On July 20, 2015, the U.S. Court of Appeals for the Seventh Circuit issued its decision in Remijas v. Neiman Marcus Group, LLC, directly addressing Article III of the U.S. Constitution, the standing for data breach plaintiffs. The issue of Article III standing, in the context of data breaches, has been examined by a number of courts related to the Home Depot breach, the Target breach as well as a number of other similar cases. The roots of this argument are found in the U.S. Supreme Court decision in Clapper v. Amnesty Int’l USA, which requires that a plaintiff must allege a data breach resulted in an “imminent risk of a concrete injury” to have standing under Article III. To date, a number of courts have dismissed data breach cases because they lacked standing, as plaintiffs were not able to show a concrete injury and the alleged future injuries were too speculative to survive a motion to dismiss.
In 2013, the credit card information of approximately 350,000 Neiman Marcus customers was stolen by hackers. Several affected customers filed a class action against under the Class Action Fairness Act, 28 U.S.C. §1332(d). The District Court dismissed the class action suit based on its finding that the individual plaintiffs and the class member lacked standing under Article III. The Seventh Circuit found the District Court erred and held the plaintiffs satisfied Article III requirements with allegations that the Neiman Marcus data breach inflicted concrete, particularized harm on them. The Seventh Circuit was persuaded that plaintiffs suffered injury when they lost time and money resolving fraudulent charges and protecting themselves against future identity theft as well as the financial loss suffered when they bought items at Neiman Marcus that they would not have purchased had they “known of the store’s careless approach to cybersecurity.”

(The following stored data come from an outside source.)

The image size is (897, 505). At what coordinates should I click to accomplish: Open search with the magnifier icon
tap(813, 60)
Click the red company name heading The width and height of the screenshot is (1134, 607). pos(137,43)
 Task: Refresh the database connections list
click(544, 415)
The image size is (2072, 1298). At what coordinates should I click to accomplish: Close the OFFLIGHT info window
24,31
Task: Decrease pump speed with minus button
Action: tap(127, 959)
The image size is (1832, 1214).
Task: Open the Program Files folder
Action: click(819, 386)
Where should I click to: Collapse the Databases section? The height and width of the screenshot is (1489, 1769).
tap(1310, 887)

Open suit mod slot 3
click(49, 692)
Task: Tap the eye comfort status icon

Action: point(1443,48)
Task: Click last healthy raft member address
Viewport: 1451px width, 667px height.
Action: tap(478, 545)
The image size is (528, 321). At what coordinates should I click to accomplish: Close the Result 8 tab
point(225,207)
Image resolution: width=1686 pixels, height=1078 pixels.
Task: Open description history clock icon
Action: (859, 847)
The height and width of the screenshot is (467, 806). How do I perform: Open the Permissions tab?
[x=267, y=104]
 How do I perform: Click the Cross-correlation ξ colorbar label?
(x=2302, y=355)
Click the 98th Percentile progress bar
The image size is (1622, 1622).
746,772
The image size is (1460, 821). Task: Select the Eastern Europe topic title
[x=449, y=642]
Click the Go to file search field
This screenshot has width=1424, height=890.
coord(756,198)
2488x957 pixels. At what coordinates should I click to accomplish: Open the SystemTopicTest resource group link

In reversing the District Court, the Seventh Circuit held that “[a]llegations of future harm can establish Article III standing if that harm is ‘certainly impending,’ but ‘allegations of possible future injury are not sufficient.’” In short, the Seventh Circuit found the plaintiffs met the requirement under Clapper “that injury either already [has] occurred or [was] ‘certainly impending.’”
Since this decision, a number of commentators have argued that the Neiman Marcus decision will breathe new life into data breach litigation. While the Neiman Marcus decision is important on the issue of Article III standing, there are a number of cases that could have a greater impact on data breach litigation. For example, the Seventh Circuit identifies one important case in its Neiman Marcus decision, “We note that these allegations go far beyond the complaint about a website’s publication of inaccurate information, in violation of the Fair Credit Reporting Act, that is before the Supreme Court in Spokeo, Inc. v. Robins.”
As previously reported, even though the Spokeo case does not involve a data breach, it still could have an immediate impact on data breach litigation. That is, if the U.S. Supreme Court were to rule in favor of the plaintiffs in Spokeo, it could potentially lower the threshold for plaintiffs to establish standing in data breach claims. Developments in Spokeo can be monitored on the Supreme Court’s blog. Consequently, while the Neiman Marcus decision is important, it may be tempered by the Supreme Court’s decision in Spokeo.